While this project is focused on a specific clinical topic and setting, its approach to providing decision support at the point of care by integrating treatment guidelines, characteristics of the target population, and information needs of clinicians, could become a decision support template for other diseases and conditions.
- Create and validate a Veterans' Affairs (VA)-specific risk-stratification rule for fragility fractures. (Ongoing)
- Incorporate the risk-stratification rule into a computerized decision support system for osteoporosis treatment. (Ongoing)
- Pilot the decision support tool for initiating osteoporosis treatment. (Upcoming)
In addition to the research project goals, Dr. LaFleur will further her long-term career goal of identifying and preventing drug-therapy failures in chronic disease populations. Funding from this Mentored Clinical Scientist Research Career Development Award will allow Dr. LaFleur to advance her skills in health services research through structured coursework, regular seminars, and mentoring in the fields of clinical informatics, decision modeling, epidemiologic methods, and statistical approaches.
2011 Activities: The development of the risk-stratification rule was almost complete during the year pending the addition of Medicare data to the dataset. The dataset currently combines variables related to fracture risk from three Veterans Affairs (VA) datasets: 1) the Medical SAS Dataset (all inpatient and outpatient services provided to veterans); 2) the Corporate Data Warehouse (clinical patient care information from VistA, the VA's electronic health record); and 3) the Pharmacy Benefits Management Dataset (records of prescriptions dispensed to veterans to identify drug exposures related to risk). The model incorporates outcome data from the Medical SAS dataset for fractures that were treated within the VA system, and outcome data from the Medicare-VA dataset to capture fractures that were treated outside the VA system. It took several months to receive approval from the Centers for Medicare and Medicaid Services (CMS) to access and integrate Medicare data into the tool. At the end of the year, Dr. LaFleur was still waiting to receive the Medicare data. During the year, she developed the preliminary models to validate the rule that does not contain the CMS outcomes, including models for bone mineral density, body mass index, smoking history, and family history of fracture. Once the CMS data are integrated into the models, Dr. LaFleur will calibrate the rule. This involves surveying veterans on risk factors for fracture using an existing survey that the project team adapted to assess risk factors for osteoporosis.
Even though the development of the rule is not complete, Dr. LaFleur has been able to begin the second aim, which involves conducting focus groups with providers and developing a series of case vignettes to identify risk factors and fracture risk constructs that are associated with osteoporosis treatment. These fictional patient cases are designed to include information that clinicians would typically have at their disposal when seeing patients. This will allow Dr. LaFleur to ask providers questions about the kinds of clinical information that are most important to help them make decisions about osteoporosis. The study team is scheduling focus groups for three sites, two VA and one non-VA site, to be conducted in early 2012.

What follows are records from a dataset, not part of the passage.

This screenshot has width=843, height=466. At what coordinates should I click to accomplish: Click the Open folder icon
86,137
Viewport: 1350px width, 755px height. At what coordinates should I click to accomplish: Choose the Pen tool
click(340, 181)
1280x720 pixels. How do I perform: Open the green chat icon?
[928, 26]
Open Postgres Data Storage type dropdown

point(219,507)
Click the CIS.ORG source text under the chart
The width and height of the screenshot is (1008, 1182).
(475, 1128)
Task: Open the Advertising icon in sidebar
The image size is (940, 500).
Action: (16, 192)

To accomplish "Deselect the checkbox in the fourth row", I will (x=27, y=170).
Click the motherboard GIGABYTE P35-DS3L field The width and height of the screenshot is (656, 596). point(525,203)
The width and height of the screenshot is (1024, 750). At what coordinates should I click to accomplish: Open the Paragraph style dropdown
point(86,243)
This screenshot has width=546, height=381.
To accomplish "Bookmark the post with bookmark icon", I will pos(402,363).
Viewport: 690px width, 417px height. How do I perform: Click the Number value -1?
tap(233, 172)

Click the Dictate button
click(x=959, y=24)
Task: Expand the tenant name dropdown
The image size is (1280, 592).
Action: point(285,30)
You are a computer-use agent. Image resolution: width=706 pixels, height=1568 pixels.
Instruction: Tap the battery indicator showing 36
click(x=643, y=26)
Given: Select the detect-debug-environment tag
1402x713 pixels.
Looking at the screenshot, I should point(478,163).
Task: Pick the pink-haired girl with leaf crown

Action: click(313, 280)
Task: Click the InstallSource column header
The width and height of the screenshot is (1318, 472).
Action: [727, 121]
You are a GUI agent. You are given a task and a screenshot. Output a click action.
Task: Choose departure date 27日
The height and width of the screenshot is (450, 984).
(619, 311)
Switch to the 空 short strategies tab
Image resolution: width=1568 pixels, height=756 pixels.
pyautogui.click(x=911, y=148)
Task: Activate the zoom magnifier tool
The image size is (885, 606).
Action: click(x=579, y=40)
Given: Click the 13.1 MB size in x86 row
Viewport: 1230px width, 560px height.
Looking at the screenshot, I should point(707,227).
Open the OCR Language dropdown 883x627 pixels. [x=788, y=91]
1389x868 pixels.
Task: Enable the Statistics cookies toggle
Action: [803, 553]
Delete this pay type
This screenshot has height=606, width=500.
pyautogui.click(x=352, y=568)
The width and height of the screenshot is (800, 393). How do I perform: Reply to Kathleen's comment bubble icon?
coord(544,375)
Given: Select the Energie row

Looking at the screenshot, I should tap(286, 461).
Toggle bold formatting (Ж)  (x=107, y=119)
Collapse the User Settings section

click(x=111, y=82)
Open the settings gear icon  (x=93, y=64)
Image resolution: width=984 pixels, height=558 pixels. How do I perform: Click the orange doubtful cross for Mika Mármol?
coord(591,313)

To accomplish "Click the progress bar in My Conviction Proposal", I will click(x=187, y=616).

One change from the original grant proposal was the addition into the rule of bone mineral density screening. While bone mineral density screenings are predictive of fracture risk, they are not codified anywhere in the electronic data. However, Dr. LaFleur and her team used natural-language processing software to integrate these screenings into the model as a variable. Dr. LaFleur presented this process at the American Society of Bone Mineral Research meeting in September 2011.
Preliminary Impact and Findings: This project has no findings to date.
Target Population: Adults, Osteoporosis, Veterans
Strategic Goal: Develop and disseminate health IT evidence and evidence-based tools to improve health care decisionmaking through the use of integrated data and knowledge management.